Families of models like Google's Gemini are the strongest expressions yet of generative AI's initial breakthrough, enabling people and devices to interact in natural human language. Computers guided by human prompting synthesize unimaginable amounts of data to digest information, make predictions, assist with tasks, or create novel content, from text-to-images to new computer code. Gemini takes things further than ever as the world’s first native multimodal model.

Before, you needed separate models to make sense of text, audio, code, images, mathematics, or video. Gemini can handle all of these all at once, much like the way humans simultaneously read, speak, and observe the world around them as they collaborate.

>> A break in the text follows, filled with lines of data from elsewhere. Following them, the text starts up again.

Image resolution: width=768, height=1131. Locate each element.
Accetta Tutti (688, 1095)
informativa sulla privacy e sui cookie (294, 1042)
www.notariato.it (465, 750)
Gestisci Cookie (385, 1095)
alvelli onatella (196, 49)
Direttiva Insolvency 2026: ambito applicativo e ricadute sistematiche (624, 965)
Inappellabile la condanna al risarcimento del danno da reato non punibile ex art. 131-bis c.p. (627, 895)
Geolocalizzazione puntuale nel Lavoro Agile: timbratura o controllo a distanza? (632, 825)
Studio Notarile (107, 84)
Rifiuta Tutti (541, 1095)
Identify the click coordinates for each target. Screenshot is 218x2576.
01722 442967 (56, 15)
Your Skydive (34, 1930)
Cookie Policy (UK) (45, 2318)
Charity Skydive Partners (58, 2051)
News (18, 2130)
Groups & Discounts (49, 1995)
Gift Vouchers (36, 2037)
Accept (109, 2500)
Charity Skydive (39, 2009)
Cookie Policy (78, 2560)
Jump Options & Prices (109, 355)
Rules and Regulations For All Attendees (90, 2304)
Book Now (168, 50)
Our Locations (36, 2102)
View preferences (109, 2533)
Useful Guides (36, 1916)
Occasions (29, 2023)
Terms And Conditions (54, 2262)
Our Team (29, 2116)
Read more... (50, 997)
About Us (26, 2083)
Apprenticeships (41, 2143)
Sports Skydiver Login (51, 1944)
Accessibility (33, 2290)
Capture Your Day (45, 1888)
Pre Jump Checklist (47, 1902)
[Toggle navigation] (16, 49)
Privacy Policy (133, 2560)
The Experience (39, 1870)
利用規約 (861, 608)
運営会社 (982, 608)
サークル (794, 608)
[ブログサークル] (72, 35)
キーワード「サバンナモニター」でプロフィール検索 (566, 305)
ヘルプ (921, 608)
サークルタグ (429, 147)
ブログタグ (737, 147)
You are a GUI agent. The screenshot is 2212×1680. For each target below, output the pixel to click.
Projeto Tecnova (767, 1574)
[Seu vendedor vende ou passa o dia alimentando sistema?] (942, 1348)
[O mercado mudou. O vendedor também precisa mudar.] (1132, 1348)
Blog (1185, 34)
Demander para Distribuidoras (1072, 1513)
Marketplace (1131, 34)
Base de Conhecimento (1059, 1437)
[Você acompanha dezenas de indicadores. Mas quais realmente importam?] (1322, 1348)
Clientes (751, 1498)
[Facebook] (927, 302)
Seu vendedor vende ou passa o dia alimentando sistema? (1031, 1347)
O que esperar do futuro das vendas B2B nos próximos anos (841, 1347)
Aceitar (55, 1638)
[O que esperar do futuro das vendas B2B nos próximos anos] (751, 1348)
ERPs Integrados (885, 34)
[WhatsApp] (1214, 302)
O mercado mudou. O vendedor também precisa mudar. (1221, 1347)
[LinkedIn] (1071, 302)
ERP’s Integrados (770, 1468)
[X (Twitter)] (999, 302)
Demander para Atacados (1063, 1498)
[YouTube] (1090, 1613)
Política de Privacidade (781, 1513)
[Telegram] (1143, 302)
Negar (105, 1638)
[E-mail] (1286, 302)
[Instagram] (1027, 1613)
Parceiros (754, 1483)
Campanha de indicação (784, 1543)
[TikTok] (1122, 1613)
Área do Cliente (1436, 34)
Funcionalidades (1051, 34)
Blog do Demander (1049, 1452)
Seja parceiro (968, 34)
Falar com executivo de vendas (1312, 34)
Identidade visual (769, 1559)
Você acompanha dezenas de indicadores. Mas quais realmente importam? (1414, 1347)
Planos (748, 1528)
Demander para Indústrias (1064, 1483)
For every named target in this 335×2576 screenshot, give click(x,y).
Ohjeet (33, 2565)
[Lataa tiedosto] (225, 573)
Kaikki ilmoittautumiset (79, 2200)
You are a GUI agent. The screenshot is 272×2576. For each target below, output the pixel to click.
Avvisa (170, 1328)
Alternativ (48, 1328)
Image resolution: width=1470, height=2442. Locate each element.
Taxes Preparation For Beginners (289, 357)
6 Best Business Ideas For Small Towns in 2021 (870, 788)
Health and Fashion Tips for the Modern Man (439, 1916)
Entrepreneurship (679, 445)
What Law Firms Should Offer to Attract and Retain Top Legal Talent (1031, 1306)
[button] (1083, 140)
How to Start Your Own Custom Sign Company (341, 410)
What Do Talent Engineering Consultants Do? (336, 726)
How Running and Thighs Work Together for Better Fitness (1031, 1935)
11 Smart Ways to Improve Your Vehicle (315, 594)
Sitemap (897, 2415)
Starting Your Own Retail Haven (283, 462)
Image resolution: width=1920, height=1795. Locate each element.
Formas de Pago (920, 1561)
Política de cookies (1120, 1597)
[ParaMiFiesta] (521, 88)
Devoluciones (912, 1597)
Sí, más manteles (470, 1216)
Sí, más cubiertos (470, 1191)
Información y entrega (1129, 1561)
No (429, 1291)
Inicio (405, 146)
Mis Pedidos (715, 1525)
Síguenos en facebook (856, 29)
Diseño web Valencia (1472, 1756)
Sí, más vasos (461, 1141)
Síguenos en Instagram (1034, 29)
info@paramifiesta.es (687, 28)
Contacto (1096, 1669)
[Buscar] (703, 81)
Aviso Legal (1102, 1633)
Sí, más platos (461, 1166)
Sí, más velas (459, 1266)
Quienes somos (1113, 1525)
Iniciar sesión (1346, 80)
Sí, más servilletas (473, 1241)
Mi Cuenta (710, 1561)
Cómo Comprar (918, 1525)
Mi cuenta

After the "wow" moments in 2023, many enterprises face the question, "What does it mean for our business, and what does it cost?" As Google Cloud’s chief technology officer, my work puts me in a fortunate position to understand where the technology is going (the convergence of AI assistants, platforms, and infrastructure), and how some of the world's preeminent organizations are already leveraging it. Broadly, I see three key pillars that will impact how companies understand, deploy and use gen AI in 2024.

Economics and energy

The viability of gen AI in an enterprise often centers on key costs, in both financial and increasingly in environmental terms. Disciplined execution satisfies both the financial life of the business and the growing importance of adhering to regulation and corporate citizenship.

Gen AI uses immense computation, with cost and social challenges around energy use. Customers will require knowledge of how energy is managed for data centers and the flexibility to optimize production using the cleanest possible regions and zones. It will likely affect the practice of writing software and may employ carbon budgeting as part of the developer practice. Our customers want us to continue our significant sustainability efforts, and it’s a safe bet that sustainable gen AI will rise in demand and importance in 2024.

The large language models, or LLMs, that power gen AI require efficient training, fine tuning, inference, and life cycle management. Cost curves demand focused and principled execution, particularly as projects scale up. That's one reason why we've built an optimized AI infrastructure to power Vertex, our flagship AI platform.

Google incorporated AI into search in 2015. Experiencing this AI scale-out challenge first-hand — and knowing that historically, 50% or more of software costs are maintenance, including refinement — made efficiency an early priority for us. So we developed Tensor Processing Units (TPUs), which are specialized chips that handle AI workloads, including gen AI, at a sharply lower cost and better energy use. Being great stewards of scarce customer investment dollars and a finite global energy supply are non-negotiable priorities for all modern organizations.

Ubiquity and access

For many, the first experience with gen AI will be in products like a tool for transforming old databases into new and more powerful products, an assistant to help manage your working life, or a bot offering high-quality answers to medical questions. These all rest on a new computing paradigm that uses more data, from more sources, in more flexible ways. The information in hospital billing, for example, might be aggregated to spot national health trends or repurposed to track how long it takes to deliver services in different locations, spotting nursing shortages.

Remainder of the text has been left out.